IOPS - IO’s Per Second. Effectively the number of IO requests per second. Very often, this is the number that most storage providers will provide.
Latency - This is the time taken for each corresponding IO to complete. It is not often provided, but good storage providers often are fairly transparent with this.
Throughput - Measure of data bandwidth in MB/s or GB/s. Throughput is basically derived from the number of IOPS x average block size of payload. Most if not all vendors, often use 4k blocks as their benchmark block size.
With that out of the way, lets look at how each of those correlate with each other.

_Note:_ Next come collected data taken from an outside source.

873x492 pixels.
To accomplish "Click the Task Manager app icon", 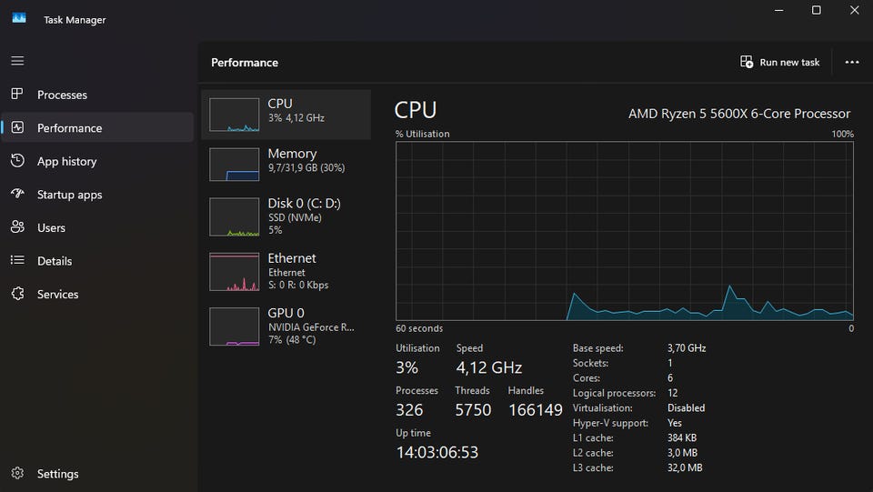I will point(19,19).
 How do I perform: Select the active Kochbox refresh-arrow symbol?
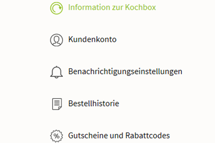point(57,8)
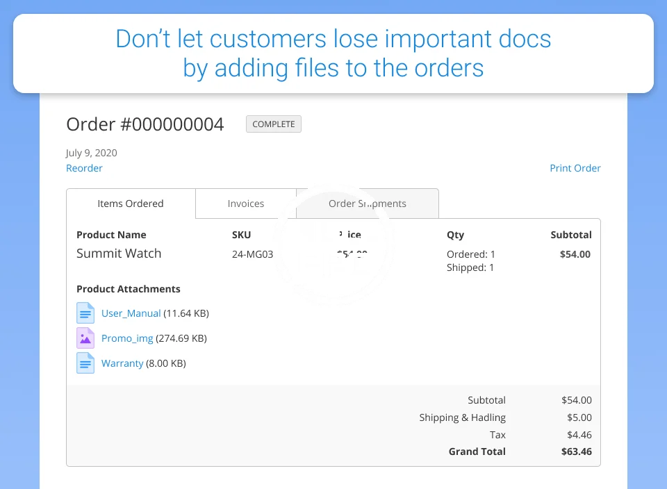The width and height of the screenshot is (667, 489).
Task: Open the Warranty attachment link
Action: (122, 363)
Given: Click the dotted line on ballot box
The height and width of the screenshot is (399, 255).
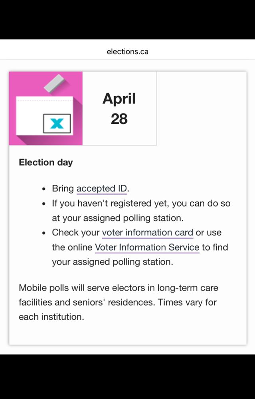Looking at the screenshot, I should [45, 101].
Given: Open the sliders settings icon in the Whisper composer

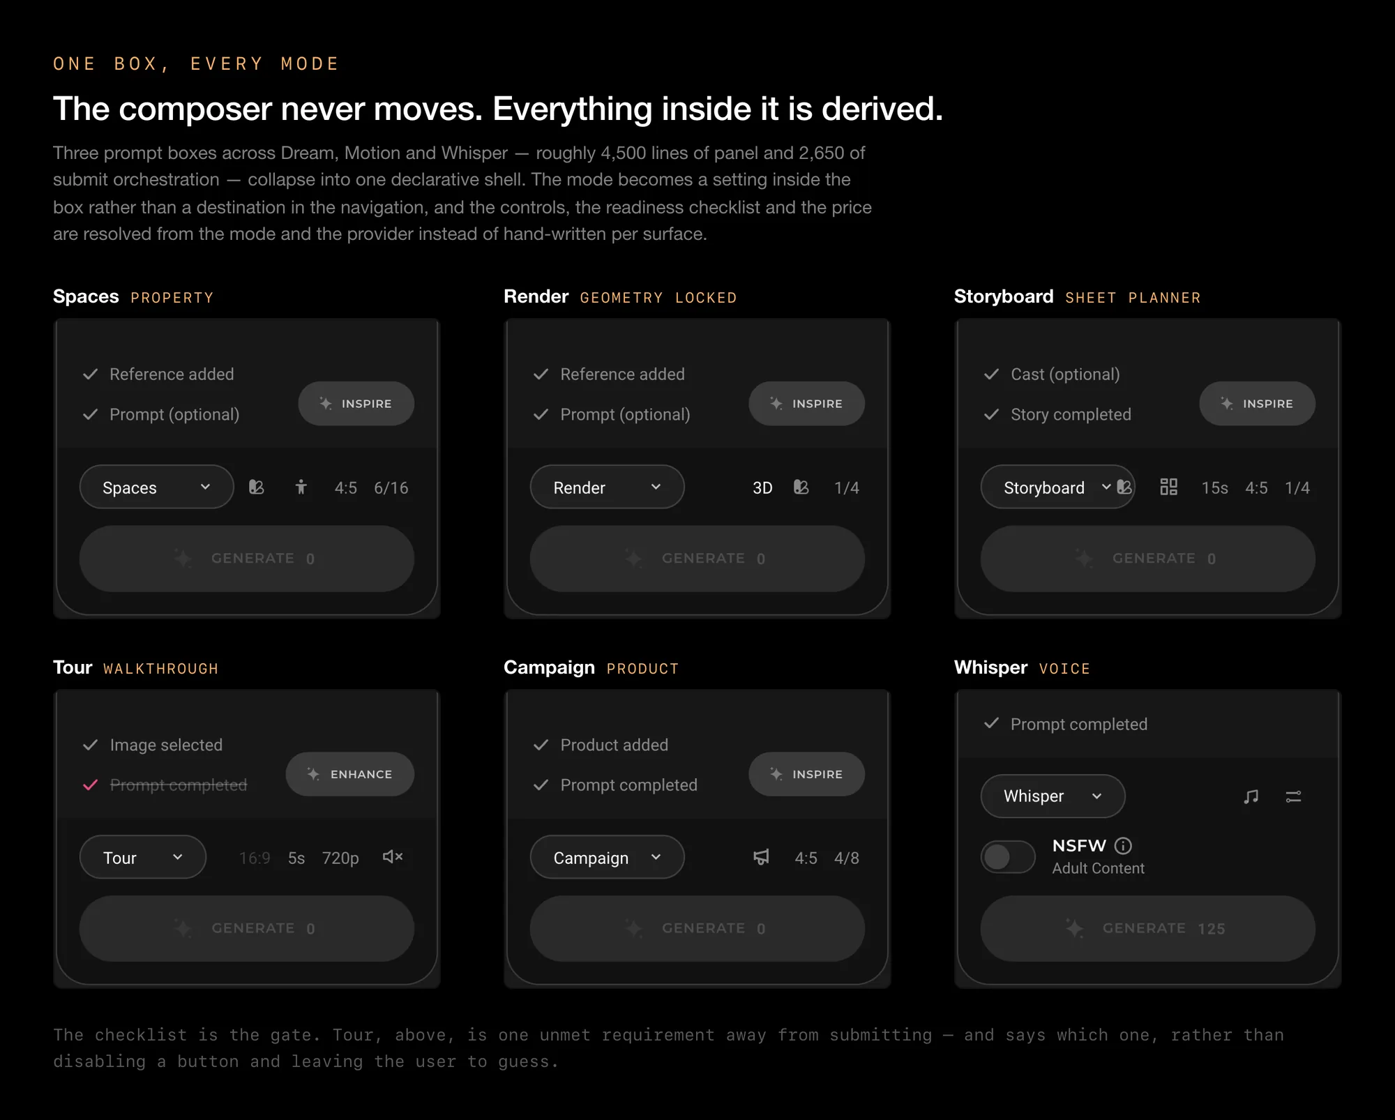Looking at the screenshot, I should point(1293,796).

With traditional spinning hard drives, historically, a SAN storage with an average of 10-15ms latency is considered a fairly performant system. All flash systems today changes the expectation, and often times we are observing between 1-3ms of latency on average. Given that each storage subsystem have a limit of sorts when it comes to servicing IO’s, latency climbs as drives saturate.
So when asked, how many IOPS can your system perform? A better way to ask this would be, what is the max IOPS your system can perform at an average latency of 3ms? A system that is capable of doing 1M IOPS is unusable for most, assuming the latency is >30ms.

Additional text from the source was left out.